Me dijo que se iba a correr y nunca volvió. Fue uno de esos días sofocantes y pegajosos de diciembre. Esos días en donde se camina como dentro de una burbuja y en la calle se ven miradas sanguíneas y asesinas. A mí esos días me dan miedo y si puedo, me quedo encerrada en casa, despatarrada frente al ventilador. Pero él me dijo “me voy a correr al Parque Centenario”, me lo dijo sin pestañear, con la mirada seria, haciendo trompita para afuera con la boca como burlándose de lo que estaba diciendo. No me atreví a cuestionarlo. Él no era de salir a correr, prefería la bici fija que teníamos en el lavadero. También decía que odiaba el calor, porque el mundo se movía en cámara lenta y la gente aparecía con miradas extrañas.

Casi siempre sonreía, casi siempre era alegre, vibrante, carismático. Pero algunos días, sobre todo esos días sofocantes de verano, se replegaba en sí mismo y era como una sombra arrastrándose por la casa.
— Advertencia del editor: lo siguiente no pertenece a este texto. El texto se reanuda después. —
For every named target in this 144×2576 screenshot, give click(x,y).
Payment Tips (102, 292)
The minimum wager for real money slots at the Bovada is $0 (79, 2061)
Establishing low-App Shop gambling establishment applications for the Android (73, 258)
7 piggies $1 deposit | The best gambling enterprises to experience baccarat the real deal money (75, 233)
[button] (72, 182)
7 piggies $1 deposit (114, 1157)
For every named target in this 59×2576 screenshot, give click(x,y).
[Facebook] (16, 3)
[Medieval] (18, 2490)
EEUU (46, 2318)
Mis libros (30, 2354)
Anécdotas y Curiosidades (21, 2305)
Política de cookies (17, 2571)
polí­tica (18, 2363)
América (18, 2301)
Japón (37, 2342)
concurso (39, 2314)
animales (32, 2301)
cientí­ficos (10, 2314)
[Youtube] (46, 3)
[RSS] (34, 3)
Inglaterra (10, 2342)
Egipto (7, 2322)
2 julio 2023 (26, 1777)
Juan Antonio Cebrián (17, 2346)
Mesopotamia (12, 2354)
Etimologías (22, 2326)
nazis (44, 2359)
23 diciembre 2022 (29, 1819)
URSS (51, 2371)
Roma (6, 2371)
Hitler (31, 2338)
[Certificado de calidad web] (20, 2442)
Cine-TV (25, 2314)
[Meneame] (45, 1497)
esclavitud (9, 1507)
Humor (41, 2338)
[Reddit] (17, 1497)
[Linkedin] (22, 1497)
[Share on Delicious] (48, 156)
Entonces me dijo “me voy a correr al Parque Centenario” y, aunque me extrañó, aunque sonó como algo que él nunca diría, en el fondo me puse contenta porque lo imaginé sonriendo, moviendo los brazos al hablar, inventando un nuevo juego de palabras. Lo imaginé como lo que era cuando el calor no lo inundaba todo y respiré aliviada y le sonreí antes de que diera media vuelta y desapareciera por el pasillo.